■ DOCUMENT TEXT

........

I agree with this. Counting calories and using a food record was how I lost 20 pounds slowly and kept it off. Once I got to a desired, healthy weight, I didn’t have to count calories as much, but that was because I already knew what a normal day looked like and what a portion was and all that, not because calories didn’t matter anymore.
I think that most people have the opposite problem, that they don’t know how many calories are really in a portion size, or what the real nutritional value of a food is (or lack thereof.) Reading labels and keeping track for a few weeks is something that I think would actually benefit the majority of people. In fact, I remember taking a health and wellness class in school that had us journaling our food intake. It’s a good way to take a step back and see overall patterns and bad habits. It’s also a way to see how you can make better choices. You can eat a lot of healthy foods for the same calories as one fast food burger and probably even be more full from it, and get other added health benefits too.
I don’t think most people need to do it for years on end, and of course it can get obsessive, but I think for most people it can be beneficial and I would in general consider calorie counting and food journaling to be a positive thing, not negative. Even for those who aren’t overweight, just to see where you get most of your calories from and how much junk you really are eating. Just because you aren’t fat doesn’t mean you are eating well.
I’ve never had an eating disorder. I am now, for the first time in my life, trying to lose a few pounds, but I’m just eating normal sized portions instead of huge ones and playing Dance Dance Revolution, not radically changing my life.
I think I am lucky, because I tend to gravitate toward the “normal” weight for my height, if I eat regular portions. I gained some weight due to eating out too much, and finishing all my food regardless of how large the portion was, since I tend to eat what is put in front of me. I am now slightly overweight. When I eat out, I am trying to order smaller meals, or healthier foods, or take the rest home if I don’t want it anymore, instead of eating it all. Doing this, I’ve lost 10 pounds already, within the past couple of months or so.
I like food more than I care about what other people think of my looks.
Also, I’ve never been really overweight.
I never knew anyone that had an ED in highschool other then maybe typical teenage overeating of poor food.
I went from one extreme to the other. I was chubby/fat in HS, probably 30 - 50 lbs. (depending on the year) overweight and that transferred into adulthood. Then, at about 23, even though I’d already started going to the gym and being active, and had lost about 20 lbs., I decided to diet. I lost weight. Oh look, if I eat even less, I’ll lose more. Then I started obsessing about how many calories I ate. Then the total I could eat became less and less. Then I decided that if I ate 800 calories, I had to burn AT LEAST that amount at the gym on the machine. Any extra stuff I did didn’t count.

........

Extracted records:
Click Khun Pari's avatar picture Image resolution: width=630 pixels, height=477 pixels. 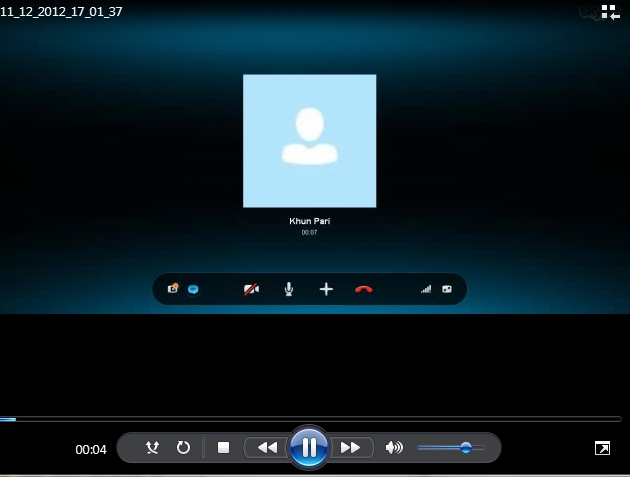(x=309, y=141)
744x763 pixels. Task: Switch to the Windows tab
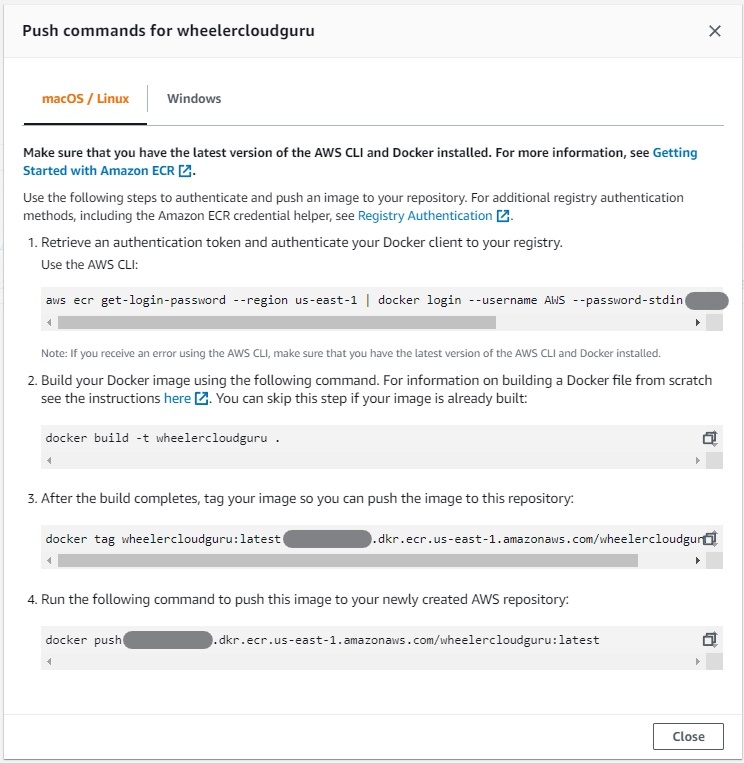tap(194, 99)
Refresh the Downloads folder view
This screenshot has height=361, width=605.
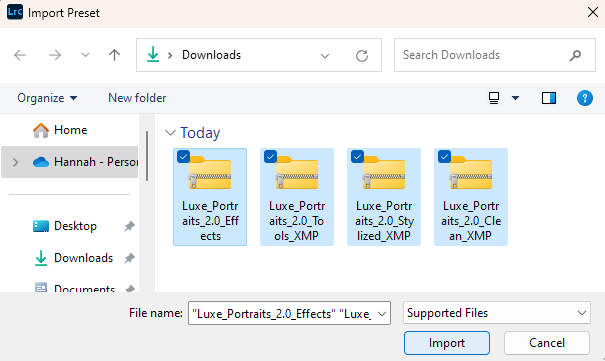(362, 56)
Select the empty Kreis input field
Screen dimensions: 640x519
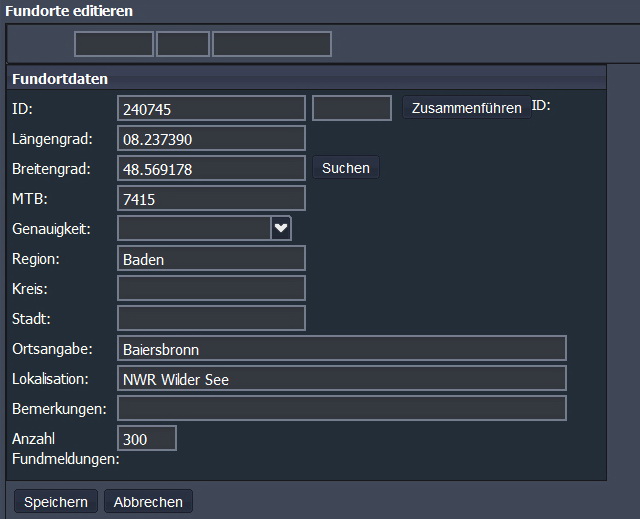[x=211, y=288]

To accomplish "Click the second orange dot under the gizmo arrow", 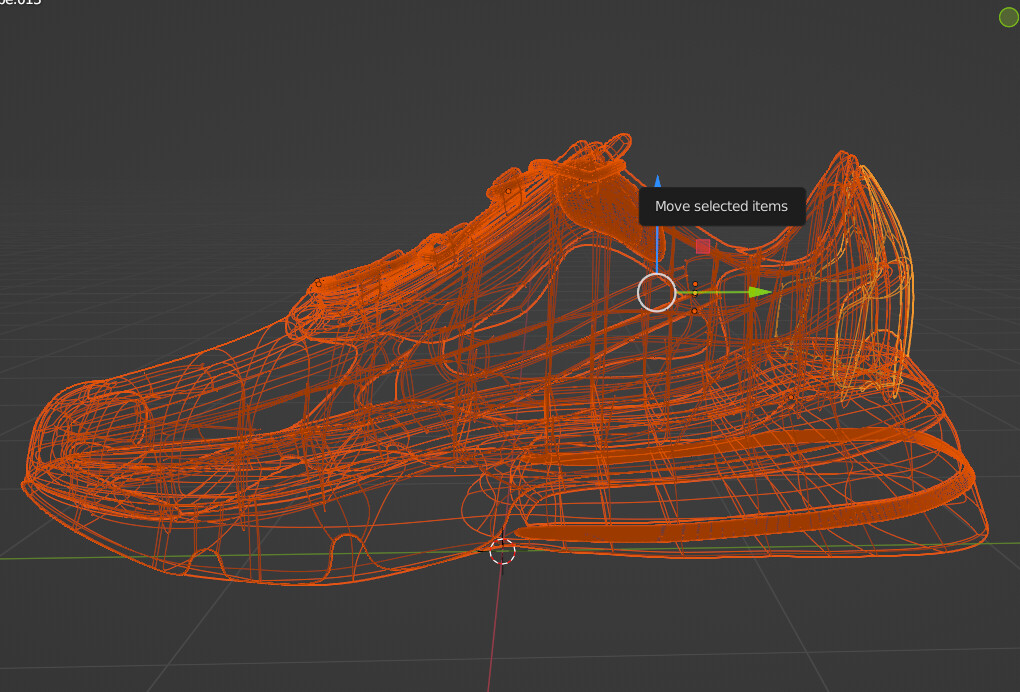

........

■ YOUR OBJECTIVE
Answer these questions using the comments on calorie counting:
1. According to the comment that begins "I agree with this," how many pounds did counting calories and keeping a food record help the writer lose?
2. What game does the writer who says "I've never had an eating disorder" play while trying to lose a few pounds?
3. After eating 800 calories, how much did the writer who "went from one extreme to the other" decide they had to burn at the gym?

■ EXERCISE OUTPUT
1. 20 pounds.
2. Dance Dance Revolution.
3. At least 800 calories, burned on the machine.